If so, if at all so, if the nomination of Mr. Hanes is really something egregious, then, far from emphasizing the development of cooperation, it simply points up the fact of how far the administration has gone in discouraging cooperation and exalting mediocrity.
Note on Bargaining
"Star witness for the labor board (in the hearing Friday of the Highland Park case) was Roy Lawrence, Carolinas administrator for Textile Workers Organizing Committee. Mr. Lawrence could not be shaken in his testimony that, while the mill management had met in conference with the TWOC representatives, they had refused to bargain collectively..."
A choicer reductio ad absurdum of the Wagner Act as it is as present written we think we have not seen.
"To be sure," says Management, "and since the law says I have to 'bargain' with you about your hoss, trot him out! I'll have a look at him, but to tell you the truth I don't think I'm going to like him."
"And why, certainly, I wouldn't have the crayture for a gift! Look at them teeth of his'n, look at that belly! He'd eat me into the pore-house in a week! No, not a penny! I won't have him! Take him away from here!"
"Forsooth, sir," quothes Labor, "and it is strangely that you understand the law on its requirement to 'bargain.' Most plainly it requires that you shall buy the hoss--and at a satisfactory price. Otherwise you have not 'bargained' at all!"

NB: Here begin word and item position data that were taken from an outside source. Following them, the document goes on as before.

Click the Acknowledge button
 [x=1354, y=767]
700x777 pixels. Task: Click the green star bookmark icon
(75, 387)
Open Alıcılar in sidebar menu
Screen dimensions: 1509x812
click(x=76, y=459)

"It doesn't. I have so bargained!"
"It does! You haven't!"
"It doesn't! I have!"
And so on, ad inifinitum.
Site Ed. Note: For a piece at the death of Dr. Herty just seven months hence, see "The South's Benefactor", July 28, 1938.
Subsidy, Meet Dr. Herty*
There is, unless it has been eliminated in the flurry of the last few days, the provision in that farm bill passed Friday by the House making available to the Secretary of Agriculture--
...not to exceed $10,000,000 for each fiscal year...to be utilized for the establishment, equipment, maintenance, and administrative expenses of laboratories and other research facilities for the research into and development of new and extended markets and outlets for farm commodities and products thereof. Such sum shall be available...for such work carried on by the Department (of Agriculture) alone or by States and territories and their agencies and subdivisions in cooperation with the Department, as the Secretary shall determine.
One of the outstanding researches into new uses for old farm products has been that Dr. Charles H. Herty in his laboratory at Savannah, Ga. His conversion of Southern slash pine into paper, newsprint, kraft and the finer variety, has been a factor of the first importance in bringing paper mills Southward to the tune of a hundred million dollars invested. His discoveries, far from complete, already have given many farmers in the South a new and profitable cash crop, and have brought payrolls into Southern communities which never before knew the bustle of trade that comes after the ghost has walked. Yet the prospect is that Dr. Herty's laboratory at Savannah, whose upkeep runs $60,000 a year, will be closed after December 31 for lack of funds.
By the use of simple arithmetic, I and II make III. By the use of simple common sense, the provision of a Federal agricultural research subsidy and Dr. Herty's impeded researches into commercial uses for Southern woodlands comprise a coincidence that could result happily for all concerned. At any rate, the two, Dr. Herty and the prospect of subsidy, should be introduced by the Secretary of Agriculture in order that they might determine if they hadn't something in common.